Üşürsen kazak falan al.
(Şehirden görüntüler)

EMRE:
(gülerek) Lan oğlum sizin çocuk orda doğmasın sakın.

DENİZ:
Birkaç ay... Yaa, bak belki daha bile kısa olabilir.İşe bağlı.

BARIŞ:
Offf! Şişli felçtir şimdi.Akşama kadar açılsa bari.

EMRE:
Eh, iyi yine ya.Uzamadı en azından.Geliyomuş.

DENİZ:
Kasım'ın ikinci haftası gibi düşünüyoruz.Bilmiyorum, değişebilirde.

BARIŞ:
(üzgün)
Ya yol falan diyorum bende ama...
Kaç kişi ölmüş biliyor musun?

EMRE:
Bilmiyorum abi.Ne yapıcak orda kadın başına?

DENİZ:
Hayatım, bak... Evet deseydim hayatımdan...
(dili sürçmüştür-düzeltir)
öff, yani hayır deseydim işimden olucaktım.
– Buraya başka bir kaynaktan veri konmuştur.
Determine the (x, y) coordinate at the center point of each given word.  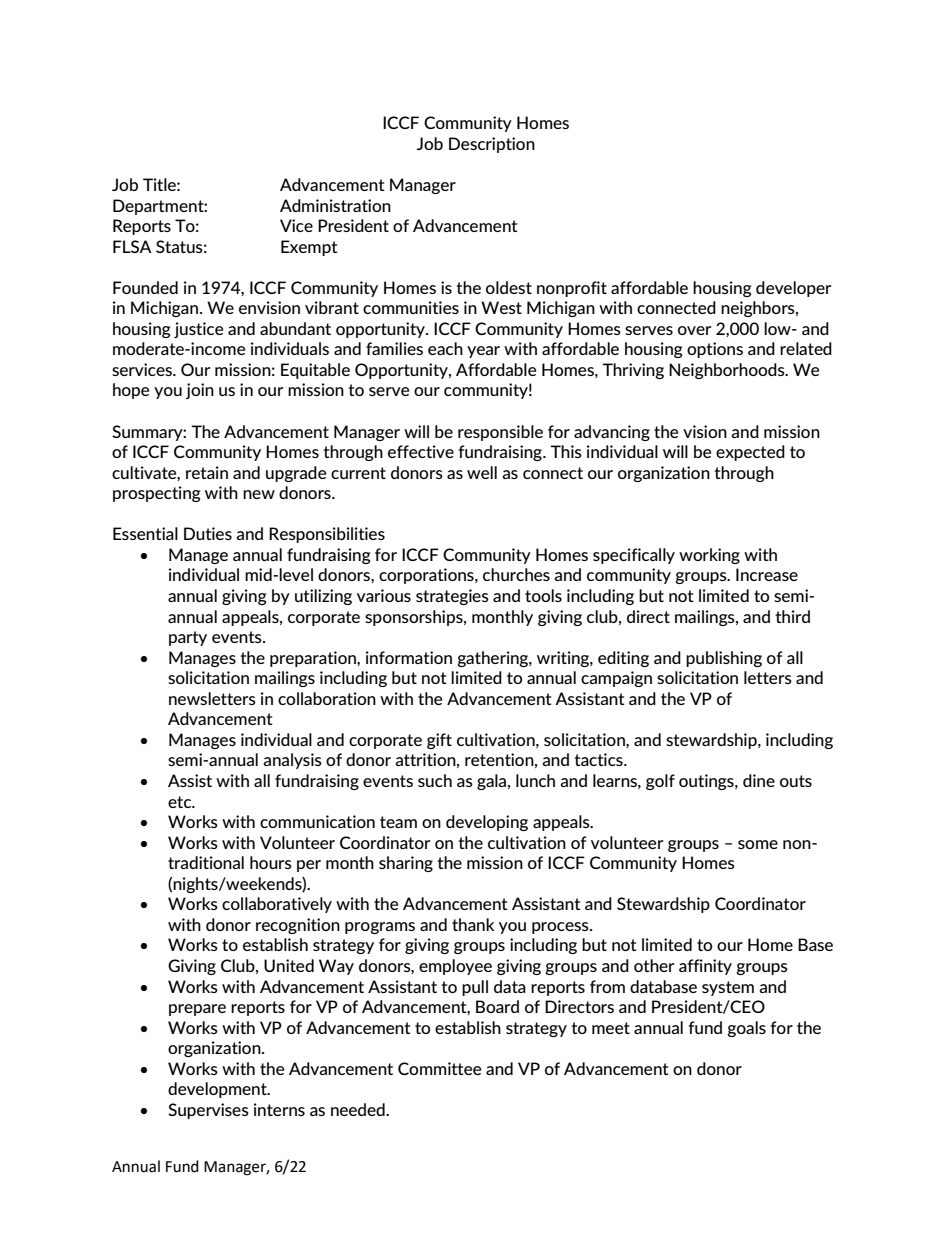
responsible (500, 433)
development (218, 1090)
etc (181, 802)
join (200, 391)
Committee (439, 1068)
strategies (452, 597)
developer (793, 289)
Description (492, 145)
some (758, 844)
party (188, 638)
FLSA (132, 246)
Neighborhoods (728, 371)
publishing (724, 659)
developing (487, 823)
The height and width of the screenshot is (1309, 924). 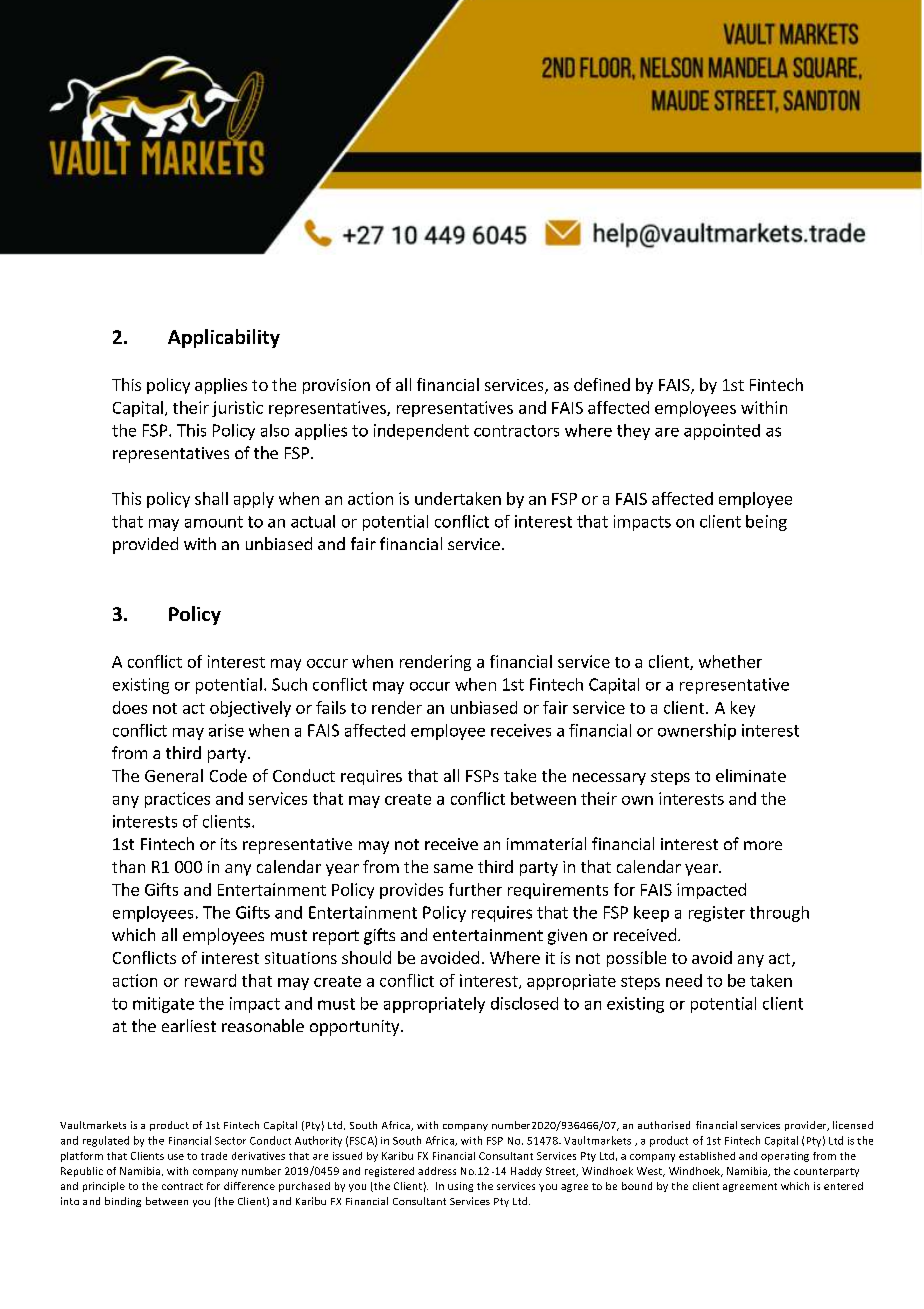 What do you see at coordinates (460, 1187) in the screenshot?
I see `using` at bounding box center [460, 1187].
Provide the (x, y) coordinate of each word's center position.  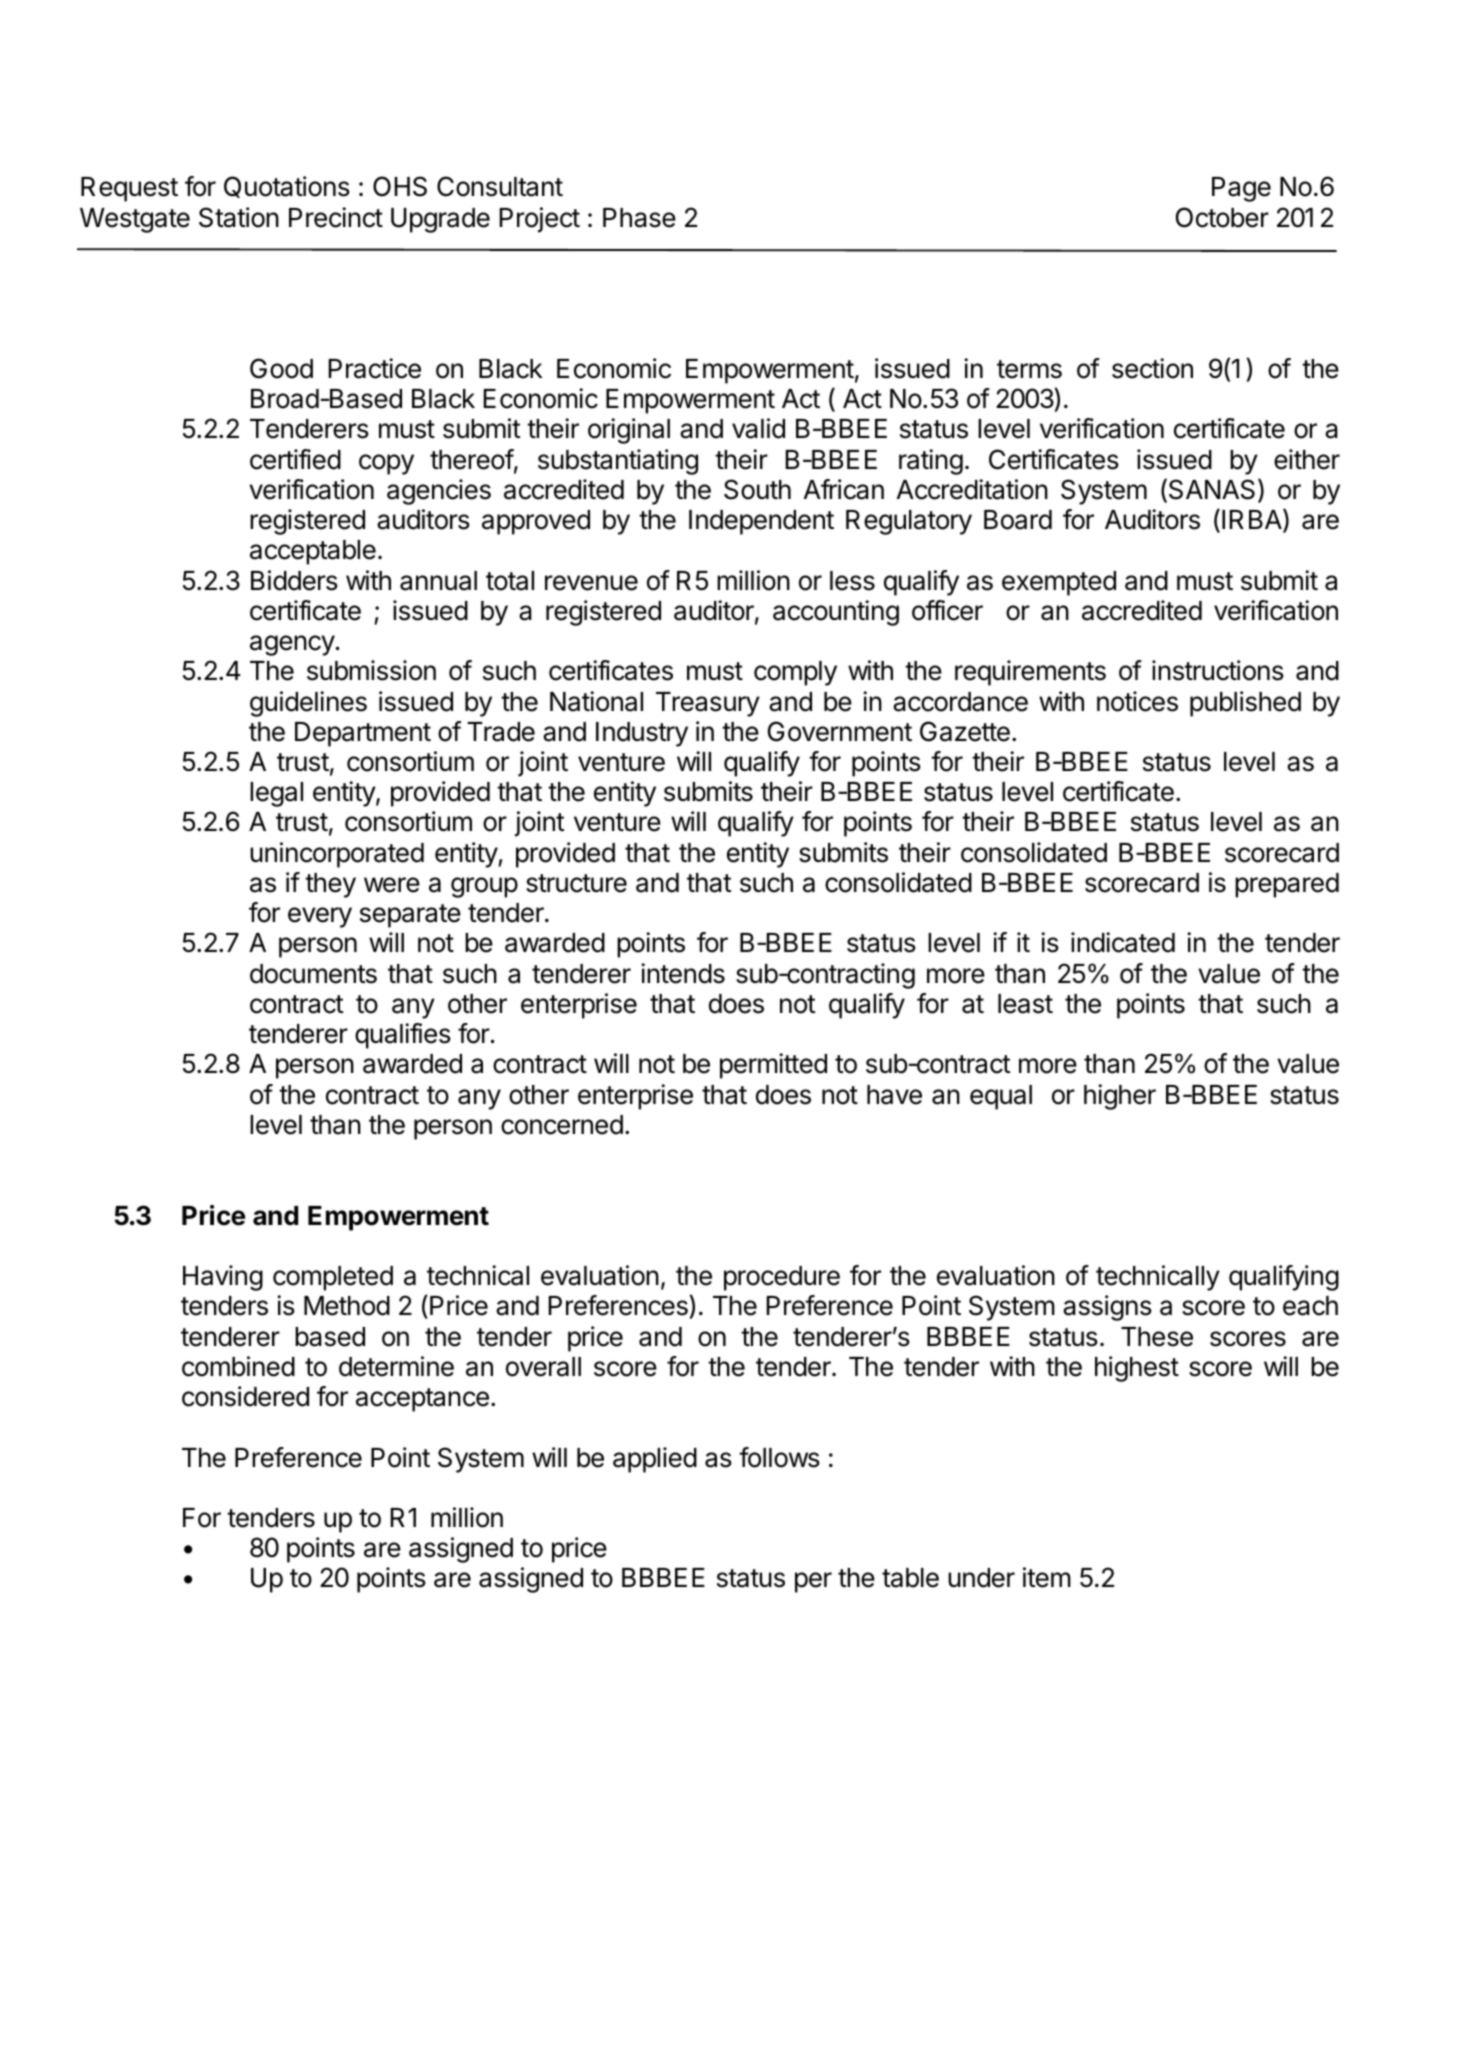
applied (655, 1460)
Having (223, 1278)
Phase (639, 218)
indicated (1123, 942)
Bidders (294, 580)
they (330, 885)
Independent (761, 522)
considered (245, 1396)
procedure (782, 1278)
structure (576, 883)
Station (239, 217)
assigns (1107, 1308)
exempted (1059, 583)
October (1222, 217)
SAHNE 4: LEVENT METROCITY ÖNÜ DIŞ/GÜN

(Görüntü, Barış'ın el kamerasındandır.Metrocity'nin önünde durmuş karşıdaki Deniz'i çekiyordur.Titreyerek zoom yapıyordur)

BARIŞ:
(Kameranın lcd ekranına bakarak)
Eveeet.Bizimkiler göründü.El sallayalım.

(Karşıda metro çıkışındaki ışıklarda bekleyen Deniz, Barış'ı görmüştür.Gülümseyerek el sallıyordur.Birkaç saniye sonra yayalara yeşil ışık yanar ve kız karşıya geçmek için hamle yaptığı sırada çok büyük bir patlama sesi duyulur.Burada görüntü el kamerasından devam etmektedir.Barış'ın patlamayla yere düştüğü kameranın düşüşünden anlaşılır.Filmin başındaki patlama sesi, çığlıklar, ambulans sesleri birbirine girer.Yerdeki kameranın önünde koşuşan ayaklar vardır.Hepsi hızlı bir şekilde akarken gürültü bir anda kesilir.Görüntüye karıncalı ekran gelir.Karıncalı ve hışırtılı ekran birkaç saniye sonra yerini siyah ekrana bırakır.)